In this position you will ensure the reliability, scalability, and security of our engineering systems. Working closely with the Engineering Manager and Head of Engineering, the SRE will identify priorities to remove friction from engineering teams, streamline processes, and enhance operational excellence. This role combines software engineering principles with systems administration to deliver robust, automated, cost-effective, and secure-by-design solutions.
Key Responsibilities
Reliability, Performance & Security:
- Design and implement strategies to improve system reliability, availability, and security.
- Ensure all solutions follow secure-by-design principles, incorporating cybersecurity best practices from inception through deployment.
- Conduct regular security reviews and collaborate with security teams to address vulnerabilities.
CI/CD Management:
- Own and optimise Continuous Integration and Continuous Deployment pipelines.
- Embed security checks (e.g., static analysis, dependency scanning) into CI/CD workflows.
- Ensure secure, efficient, and automated deployment processes across environments.
Monitoring & Observability:
- Implement and maintain monitoring solutions for infrastructure and applications.
- Develop dashboards and alerting systems to ensure proactive incident and security event management.
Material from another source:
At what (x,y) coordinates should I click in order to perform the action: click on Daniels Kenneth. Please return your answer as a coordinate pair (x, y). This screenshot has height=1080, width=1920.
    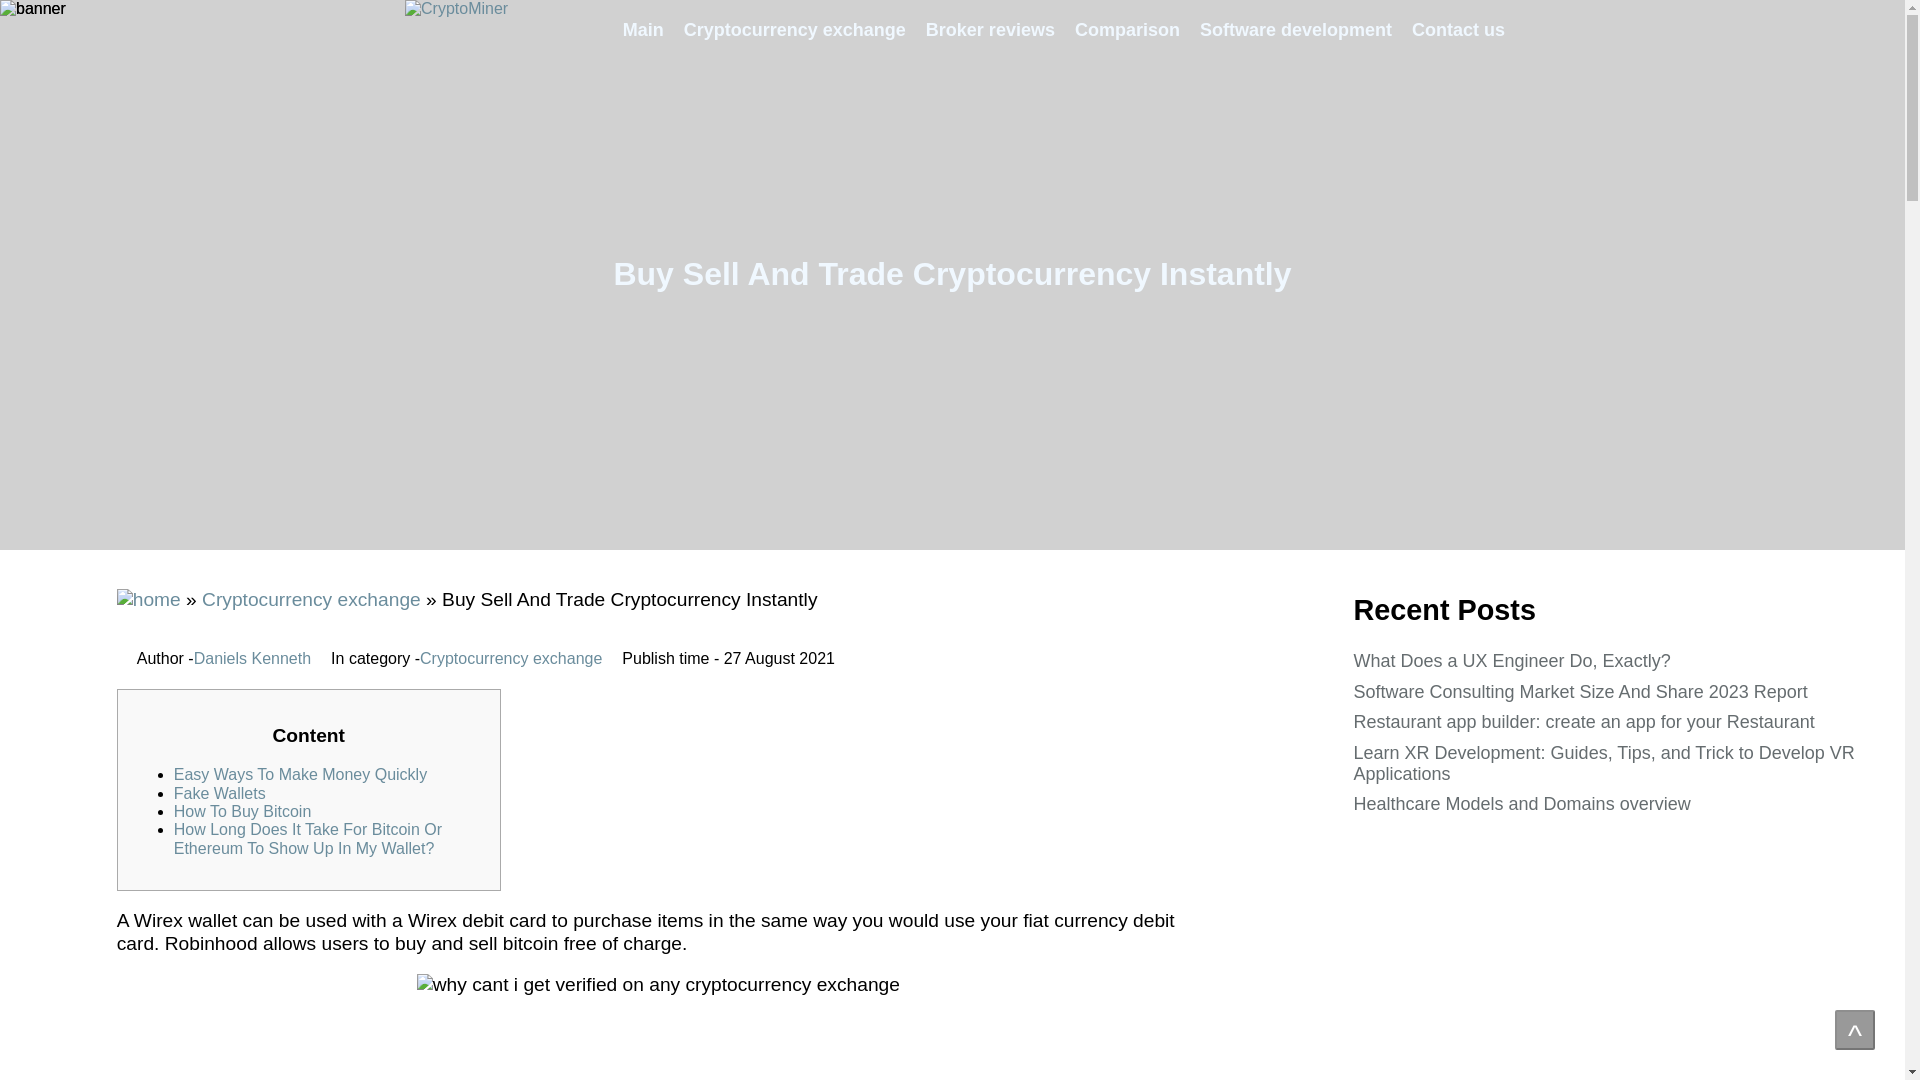
    Looking at the image, I should click on (252, 659).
- Evaluate and integrate new observability tools as needed.
Automation & Tooling:
- Automate repetitive tasks to improve efficiency and reduce human error.
- Build and maintain internal tools that support engineering productivity and security compliance.
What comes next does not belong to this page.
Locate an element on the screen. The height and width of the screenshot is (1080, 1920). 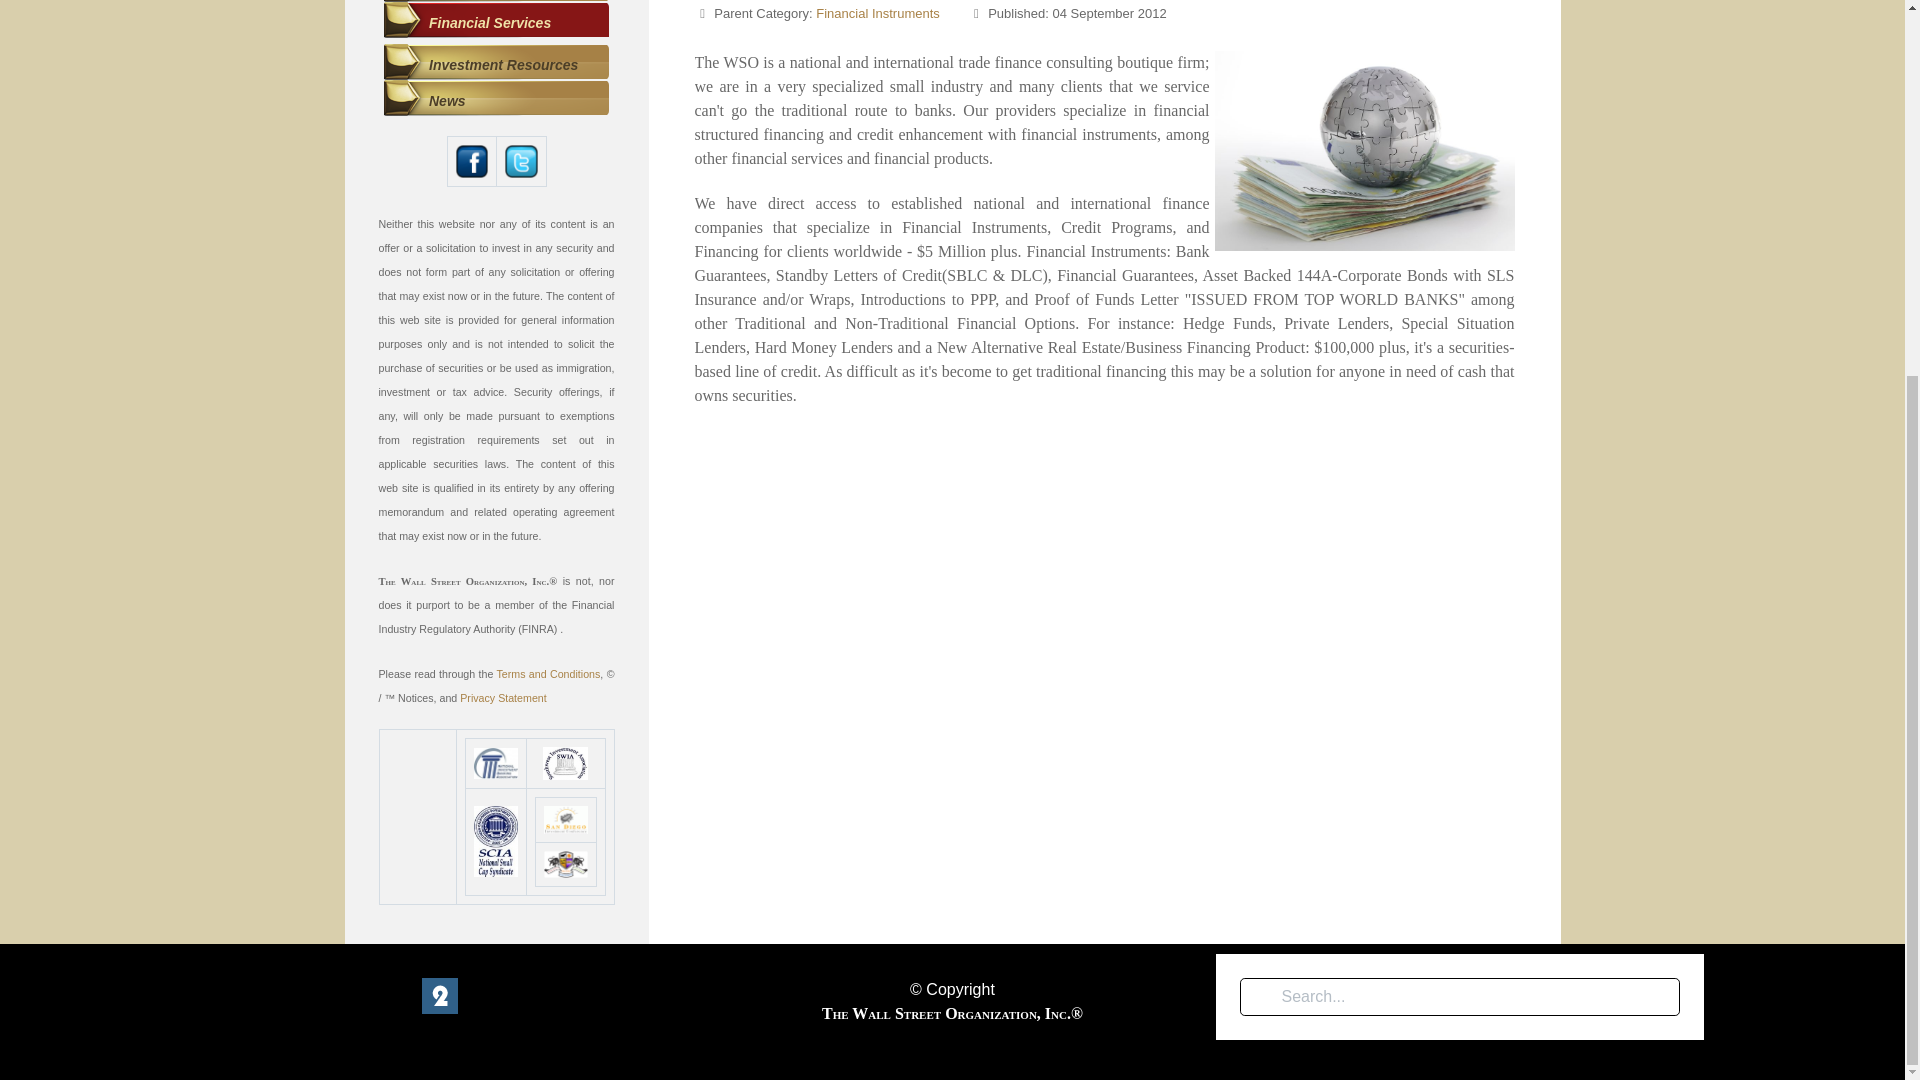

- Champion Infrastructure as Code (IaC) practices using tools like Terraform or ARM templates.
Cloud Infrastructure Management:
- Manage and optimise services across AWS and Azure environments.
- Ensure scalability, resilience, and security of service-based architectures.
- Implement cost management strategies to optimise cloud spend without compromising performance or security.
Incident Response & Root Cause Analysis:
- Lead incident response efforts, including security incidents, and conduct post-mortem reviews.
- Drive continuous improvement through lessons learned and preventive measures.